**THE INPUT**
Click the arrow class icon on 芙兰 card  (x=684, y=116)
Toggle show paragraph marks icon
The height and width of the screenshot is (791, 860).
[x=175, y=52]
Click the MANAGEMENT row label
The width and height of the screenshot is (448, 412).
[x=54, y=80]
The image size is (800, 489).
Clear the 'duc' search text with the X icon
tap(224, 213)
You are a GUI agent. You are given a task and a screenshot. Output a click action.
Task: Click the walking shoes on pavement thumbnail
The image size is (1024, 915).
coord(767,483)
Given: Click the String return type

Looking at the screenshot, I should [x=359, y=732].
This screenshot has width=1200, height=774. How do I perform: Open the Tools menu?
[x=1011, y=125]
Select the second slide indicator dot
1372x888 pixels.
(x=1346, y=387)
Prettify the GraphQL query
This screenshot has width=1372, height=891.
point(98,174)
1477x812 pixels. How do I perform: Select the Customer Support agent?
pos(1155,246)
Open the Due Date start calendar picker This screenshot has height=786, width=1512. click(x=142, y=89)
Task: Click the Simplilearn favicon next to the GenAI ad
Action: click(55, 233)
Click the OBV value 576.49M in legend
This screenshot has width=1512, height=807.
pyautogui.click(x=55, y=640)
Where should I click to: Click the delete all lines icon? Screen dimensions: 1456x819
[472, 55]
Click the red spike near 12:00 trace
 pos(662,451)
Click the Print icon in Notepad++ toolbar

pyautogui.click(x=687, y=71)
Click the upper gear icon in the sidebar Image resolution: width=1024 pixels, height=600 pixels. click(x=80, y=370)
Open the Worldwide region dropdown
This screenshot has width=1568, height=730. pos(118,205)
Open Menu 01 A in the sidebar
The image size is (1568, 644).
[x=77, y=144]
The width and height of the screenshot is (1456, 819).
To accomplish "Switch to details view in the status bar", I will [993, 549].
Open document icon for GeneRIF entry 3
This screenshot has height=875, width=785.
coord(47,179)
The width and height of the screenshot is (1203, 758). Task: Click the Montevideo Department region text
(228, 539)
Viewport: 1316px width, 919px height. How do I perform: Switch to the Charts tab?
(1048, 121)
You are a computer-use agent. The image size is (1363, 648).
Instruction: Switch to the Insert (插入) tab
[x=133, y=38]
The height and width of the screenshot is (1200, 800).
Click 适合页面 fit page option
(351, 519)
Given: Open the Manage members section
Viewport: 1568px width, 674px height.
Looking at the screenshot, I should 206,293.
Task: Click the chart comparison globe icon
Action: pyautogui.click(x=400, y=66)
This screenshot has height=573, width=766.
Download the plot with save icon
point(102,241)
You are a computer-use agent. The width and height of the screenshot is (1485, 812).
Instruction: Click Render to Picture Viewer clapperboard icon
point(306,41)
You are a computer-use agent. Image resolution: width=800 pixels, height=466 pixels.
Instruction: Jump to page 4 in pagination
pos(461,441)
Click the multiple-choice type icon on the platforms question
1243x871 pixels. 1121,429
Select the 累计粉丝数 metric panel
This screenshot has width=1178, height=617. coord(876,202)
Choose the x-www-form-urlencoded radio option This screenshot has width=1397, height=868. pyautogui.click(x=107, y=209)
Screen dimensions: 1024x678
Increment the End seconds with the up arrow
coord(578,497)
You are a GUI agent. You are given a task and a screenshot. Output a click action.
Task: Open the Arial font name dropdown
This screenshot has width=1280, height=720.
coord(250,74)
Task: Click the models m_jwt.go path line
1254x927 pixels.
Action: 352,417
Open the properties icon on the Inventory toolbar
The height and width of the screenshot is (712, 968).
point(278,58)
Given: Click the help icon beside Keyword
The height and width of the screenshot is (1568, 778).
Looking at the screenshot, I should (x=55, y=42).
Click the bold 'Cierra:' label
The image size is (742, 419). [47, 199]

**WRITTEN REQUEST**
Rewrite the whole listing with every "GUI agent" renamed to "interface agent", leaving all other text unchanged.

**TASK OUTPUT**
Click the arrow class icon on 芙兰 card  (x=684, y=116)
Toggle show paragraph marks icon
The height and width of the screenshot is (791, 860).
[x=175, y=52]
Click the MANAGEMENT row label
The width and height of the screenshot is (448, 412).
[x=54, y=80]
The image size is (800, 489).
Clear the 'duc' search text with the X icon
tap(224, 213)
You are a interface agent. You are given a task and a screenshot. Output a click action.
Task: Click the walking shoes on pavement thumbnail
The image size is (1024, 915).
coord(767,483)
Given: Click the String return type

Looking at the screenshot, I should [x=359, y=732].
This screenshot has width=1200, height=774. How do I perform: Open the Tools menu?
[x=1011, y=125]
Select the second slide indicator dot
1372x888 pixels.
(x=1346, y=387)
Prettify the GraphQL query
This screenshot has width=1372, height=891.
point(98,174)
1477x812 pixels. How do I perform: Select the Customer Support agent?
pos(1155,246)
Open the Due Date start calendar picker This screenshot has height=786, width=1512. click(x=142, y=89)
Task: Click the Simplilearn favicon next to the GenAI ad
Action: click(55, 233)
Click the OBV value 576.49M in legend
This screenshot has width=1512, height=807.
pyautogui.click(x=55, y=640)
Where should I click to: Click the delete all lines icon? Screen dimensions: 1456x819
[472, 55]
Click the red spike near 12:00 trace
 pos(662,451)
Click the Print icon in Notepad++ toolbar

pyautogui.click(x=687, y=71)
Click the upper gear icon in the sidebar Image resolution: width=1024 pixels, height=600 pixels. click(x=80, y=370)
Open the Worldwide region dropdown
This screenshot has width=1568, height=730. pos(118,205)
Open Menu 01 A in the sidebar
The image size is (1568, 644).
[x=77, y=144]
The width and height of the screenshot is (1456, 819).
To accomplish "Switch to details view in the status bar", I will [993, 549].
Open document icon for GeneRIF entry 3
This screenshot has height=875, width=785.
coord(47,179)
The width and height of the screenshot is (1203, 758). Task: Click the Montevideo Department region text
(228, 539)
Viewport: 1316px width, 919px height. How do I perform: Switch to the Charts tab?
(1048, 121)
You are a computer-use agent. The image size is (1363, 648).
Instruction: Switch to the Insert (插入) tab
[x=133, y=38]
The height and width of the screenshot is (1200, 800).
Click 适合页面 fit page option
(351, 519)
Given: Open the Manage members section
Viewport: 1568px width, 674px height.
Looking at the screenshot, I should 206,293.
Task: Click the chart comparison globe icon
Action: pyautogui.click(x=400, y=66)
This screenshot has height=573, width=766.
Download the plot with save icon
point(102,241)
You are a computer-use agent. The width and height of the screenshot is (1485, 812).
Instruction: Click Render to Picture Viewer clapperboard icon
point(306,41)
You are a computer-use agent. Image resolution: width=800 pixels, height=466 pixels.
Instruction: Jump to page 4 in pagination
pos(461,441)
Click the multiple-choice type icon on the platforms question
1243x871 pixels. 1121,429
Select the 累计粉丝数 metric panel
This screenshot has width=1178, height=617. coord(876,202)
Choose the x-www-form-urlencoded radio option This screenshot has width=1397, height=868. pyautogui.click(x=107, y=209)
Screen dimensions: 1024x678
Increment the End seconds with the up arrow
coord(578,497)
You are a interface agent. You are given a task and a screenshot. Output a click action.
Task: Open the Arial font name dropdown
This screenshot has width=1280, height=720.
coord(250,74)
Task: Click the models m_jwt.go path line
1254x927 pixels.
Action: 352,417
Open the properties icon on the Inventory toolbar
The height and width of the screenshot is (712, 968).
point(278,58)
Given: Click the help icon beside Keyword
The height and width of the screenshot is (1568, 778).
Looking at the screenshot, I should (x=55, y=42).
Click the bold 'Cierra:' label
The image size is (742, 419). [47, 199]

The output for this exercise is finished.